How fascinating when times gone by, seemingly so distant from our own, are suddenly linked to us by the unchanging threads of human nature.
1816. A rainy afternoon in Geneva. The poet, Shelley, and his wife Mary are with Lord Byron. Trapped indoors by the weather, they start writing and telling horror stories. It is Mary who pens the tale that endures into the 21st Century, a story that was a forerunner of contemporary science fiction and the inspiration for countless films: Frankenstein.
Mary Shelley’s story is part of our literary heritage, yet is often misunderstood. ‘Frankenstein’ is not the monster but the creator of the unnamed creature of the tale. Ironically, this creature is, at first, more humane than his hapless creator. Vulnerable and longing for acceptance, he unleashes anger only when shunned by Frankenstein. At the story’s heart is the notion that we are morally responsible for what we create. How pertinent that is when applied to the modern-day monster that social media has become.
Long before Donald Trump used and abused social media to manipulate the American election (I won! I won!), or to incite violence at Capitol Hill, former executives of the giant platforms – Google, Twitter, Facebook – had recognised that the unregulated “monster” – their word – was rampaging out of control. In Netflix’s 2020 docu-drama, “The Social Dilemma”, it was even described as “an existential threat” to humanity.
This was not the foot soldiers talking. This was the commanders: presidents, CEOs, ethicists, engineers. People who, at work, used algorithms to predict the ways in which users would click, click, click on the right buttons, but who fell victim to the technology at home, click, click, clicking themselves, despite understanding exactly the manipulations at play. “We understood it consciously – and we did it anyway,” confessed Sean Parker, former president of Facebook. “Your psychology is used against you,” warned Tristan Harris, a former design ethicist at Google.
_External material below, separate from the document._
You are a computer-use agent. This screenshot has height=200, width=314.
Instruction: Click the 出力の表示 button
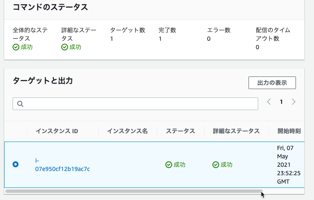(272, 83)
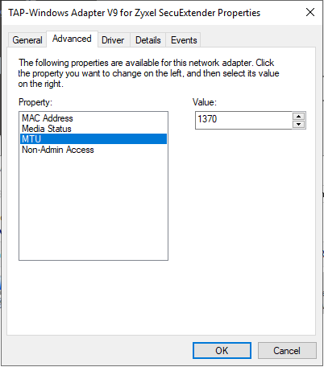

The problem is that the services we think are “free” are not. Funded by advertisers, they are worth trillions of dollars. For that investment, advertisers want a return. We think we choose what we do. In reality, our invisible strings are being pulled. We dance to someone else’s tune without even hearing the music. “Every action you take is being carefully monitored,” says former Twitter executive, Jeff Seibert. “What you look at; how long you look at it.”
It’s not just the economic implications that are frightening; it’s the societal consequences – as Donald Trump illustrates. Selfies on Instagram, where kind commentators affirm your beauty and unkind ones criticise your sticky-out ears, have changed the psyches of a generation. In the first decade of this century, the suicide rate among 15-19-year-old girls increased by 70%. In the 10-14 age group, it soared by 151%. Chillingly, the executives admitted that many industry insiders restrict their children’s computer access and ban social media accounts.
This is not simply about being enticed to ‘buy’ or ‘sell’ or ‘like’ or ‘comment’. It is about controlling information, manipulating truth. We have access to more information than ever before, but perhaps we also have less clarity. “We absorb fake news as if it’s reality,” says Tristan Harris. “We have less and less control over who we are and what we believe.”
Enter Donald Trump. Before his latest escapades, the executives described wealth being used to confuse and polarise communities, to destabilise Kenya, or cause democracy to crumble in the Philippines. But America? If we can’t agree what is true, said Harris, or even that such a thing as truth exists, humanity is lost. What worried executives most? The answer was stark. “Civil war”. How prescient that was!
The Victor Frankensteins of social media have finally frozen Trump’s accounts. There is always a societal tightrope between freedom and responsibility, but it is one we need to walk. In the New York Times, American journalist Jennifer Senior brilliantly outlined Trump’s “malignant narcissism” and recounted how an administration official described him as “a total monster”. But now Trump is threatening to create his own social media platform: one lawless creature begets another.
On that rainy Geneva afternoon, Mary Shelley could have had no idea how relevant her story would be 200 years later.
The thread between her time and ours is the notion of humans as creative beings, inventive and resourceful – but flawed.
Creativity without responsibility, invention without ethics, is a disaster for mankind. The sad creature of Shelley’s tale only hinted at what we now have: the true stuff of nightmares.